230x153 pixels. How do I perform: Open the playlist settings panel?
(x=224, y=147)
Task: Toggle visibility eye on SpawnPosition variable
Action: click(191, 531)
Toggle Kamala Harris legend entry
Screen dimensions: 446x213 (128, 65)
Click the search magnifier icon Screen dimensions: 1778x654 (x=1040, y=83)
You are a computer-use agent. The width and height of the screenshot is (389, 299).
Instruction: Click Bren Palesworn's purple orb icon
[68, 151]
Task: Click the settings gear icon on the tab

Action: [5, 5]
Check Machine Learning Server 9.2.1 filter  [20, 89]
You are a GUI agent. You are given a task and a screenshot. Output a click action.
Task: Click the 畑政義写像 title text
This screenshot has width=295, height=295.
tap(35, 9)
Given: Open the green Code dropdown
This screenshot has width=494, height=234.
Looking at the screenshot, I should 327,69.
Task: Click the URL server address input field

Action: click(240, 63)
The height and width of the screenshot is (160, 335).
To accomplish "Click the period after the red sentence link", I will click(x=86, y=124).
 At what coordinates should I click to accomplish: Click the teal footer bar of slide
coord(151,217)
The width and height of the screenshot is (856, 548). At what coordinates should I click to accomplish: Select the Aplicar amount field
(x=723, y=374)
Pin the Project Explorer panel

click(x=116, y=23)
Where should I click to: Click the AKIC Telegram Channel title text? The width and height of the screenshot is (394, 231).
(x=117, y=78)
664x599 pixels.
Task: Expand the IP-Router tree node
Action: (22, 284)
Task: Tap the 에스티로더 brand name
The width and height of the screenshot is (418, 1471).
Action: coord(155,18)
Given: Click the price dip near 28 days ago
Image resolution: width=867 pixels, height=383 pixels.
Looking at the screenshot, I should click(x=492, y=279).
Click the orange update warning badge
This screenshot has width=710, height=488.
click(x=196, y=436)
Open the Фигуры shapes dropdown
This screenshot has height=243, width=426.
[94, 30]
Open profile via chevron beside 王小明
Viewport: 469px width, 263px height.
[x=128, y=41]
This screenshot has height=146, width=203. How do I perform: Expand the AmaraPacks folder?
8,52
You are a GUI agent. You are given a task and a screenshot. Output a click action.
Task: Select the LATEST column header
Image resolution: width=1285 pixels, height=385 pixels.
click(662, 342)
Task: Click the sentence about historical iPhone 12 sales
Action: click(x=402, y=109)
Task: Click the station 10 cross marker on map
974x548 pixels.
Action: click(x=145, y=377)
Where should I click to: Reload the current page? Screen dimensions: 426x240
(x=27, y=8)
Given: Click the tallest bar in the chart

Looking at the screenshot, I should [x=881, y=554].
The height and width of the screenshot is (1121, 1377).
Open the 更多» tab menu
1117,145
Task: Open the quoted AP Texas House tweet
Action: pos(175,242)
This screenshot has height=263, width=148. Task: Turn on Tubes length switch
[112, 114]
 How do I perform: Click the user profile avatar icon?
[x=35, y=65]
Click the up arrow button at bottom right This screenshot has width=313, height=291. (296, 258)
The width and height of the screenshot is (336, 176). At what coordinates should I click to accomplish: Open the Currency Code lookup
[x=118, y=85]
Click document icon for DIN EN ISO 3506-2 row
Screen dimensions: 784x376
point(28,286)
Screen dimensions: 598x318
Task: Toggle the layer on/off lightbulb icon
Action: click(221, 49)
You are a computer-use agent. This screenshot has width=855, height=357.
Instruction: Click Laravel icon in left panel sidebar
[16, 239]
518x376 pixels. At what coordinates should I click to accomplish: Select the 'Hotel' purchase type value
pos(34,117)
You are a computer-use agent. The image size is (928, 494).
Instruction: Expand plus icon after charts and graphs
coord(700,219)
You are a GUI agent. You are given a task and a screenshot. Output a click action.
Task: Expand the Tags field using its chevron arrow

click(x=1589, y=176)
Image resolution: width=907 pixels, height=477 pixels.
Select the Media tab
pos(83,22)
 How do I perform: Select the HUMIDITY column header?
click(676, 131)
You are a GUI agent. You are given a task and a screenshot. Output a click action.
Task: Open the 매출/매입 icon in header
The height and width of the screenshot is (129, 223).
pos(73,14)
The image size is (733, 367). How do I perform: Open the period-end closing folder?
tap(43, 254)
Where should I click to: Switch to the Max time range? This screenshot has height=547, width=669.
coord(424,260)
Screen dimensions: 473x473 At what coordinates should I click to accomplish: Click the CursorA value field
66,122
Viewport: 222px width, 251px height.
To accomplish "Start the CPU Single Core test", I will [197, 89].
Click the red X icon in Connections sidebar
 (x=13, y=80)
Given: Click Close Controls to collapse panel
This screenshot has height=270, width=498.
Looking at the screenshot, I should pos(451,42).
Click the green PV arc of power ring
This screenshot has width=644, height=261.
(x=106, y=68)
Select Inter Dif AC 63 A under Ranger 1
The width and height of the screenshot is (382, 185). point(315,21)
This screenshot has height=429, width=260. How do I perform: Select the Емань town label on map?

Instructions for the task
Your task is to copy each line of the entries that includes the word "green".

Final answer
Given: Open the green Code dropdown
Click the green PV arc of power ring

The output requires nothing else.